EXCERPTED DATA below:
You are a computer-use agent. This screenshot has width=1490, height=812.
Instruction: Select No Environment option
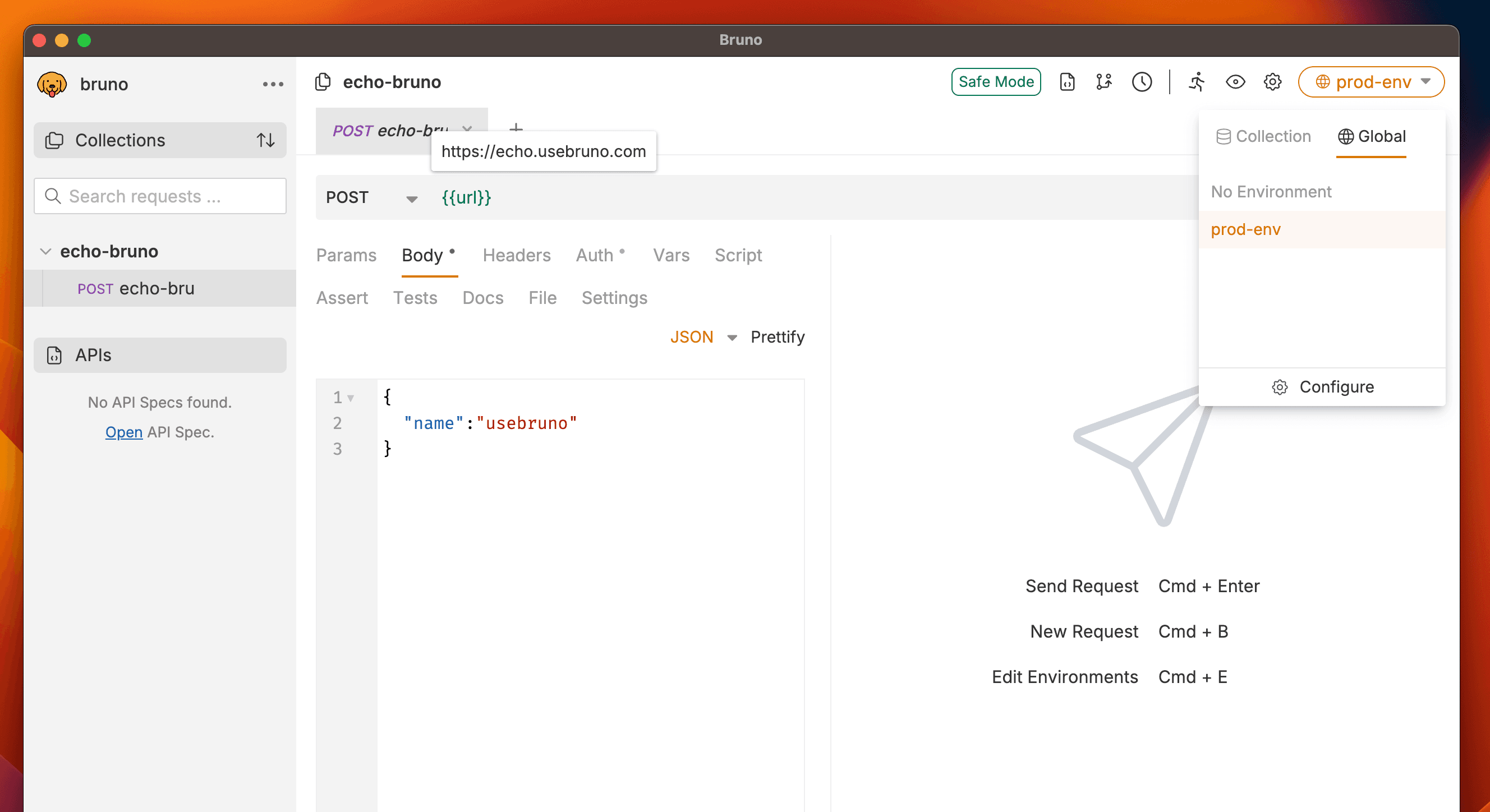coord(1271,191)
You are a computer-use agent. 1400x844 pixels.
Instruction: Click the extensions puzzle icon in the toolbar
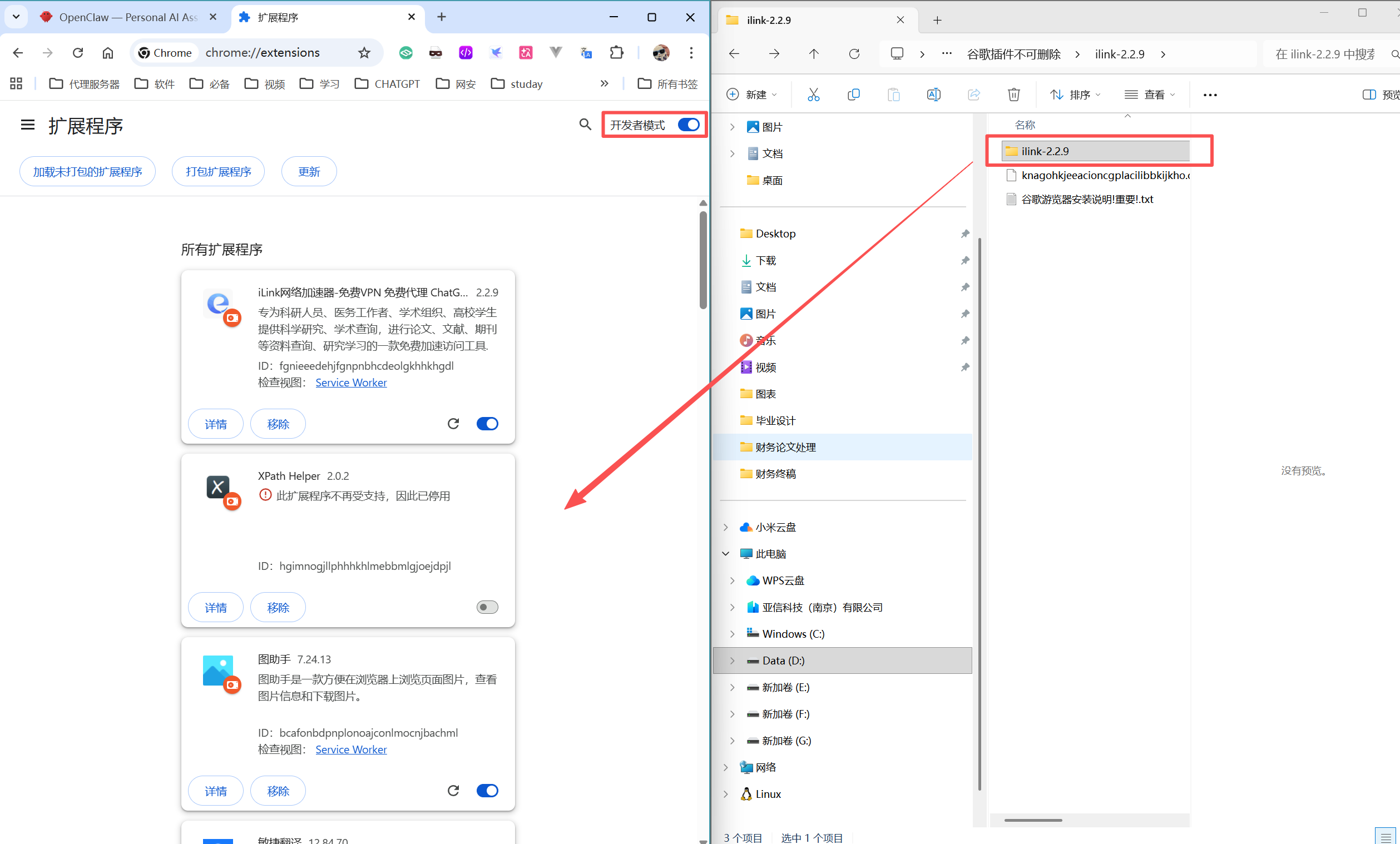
End of EXCERPTED DATA.
- TASK TO CARRY OUT -
Copy out all the data exactly; skip the pictures.

- RESULT -
You are a computer-use agent. This screenshot has width=1490, height=812.
Instruction: Select No Environment option
coord(1271,191)
You are a computer-use agent. 1400x844 pixels.
Instruction: Click the extensions puzzle icon in the toolbar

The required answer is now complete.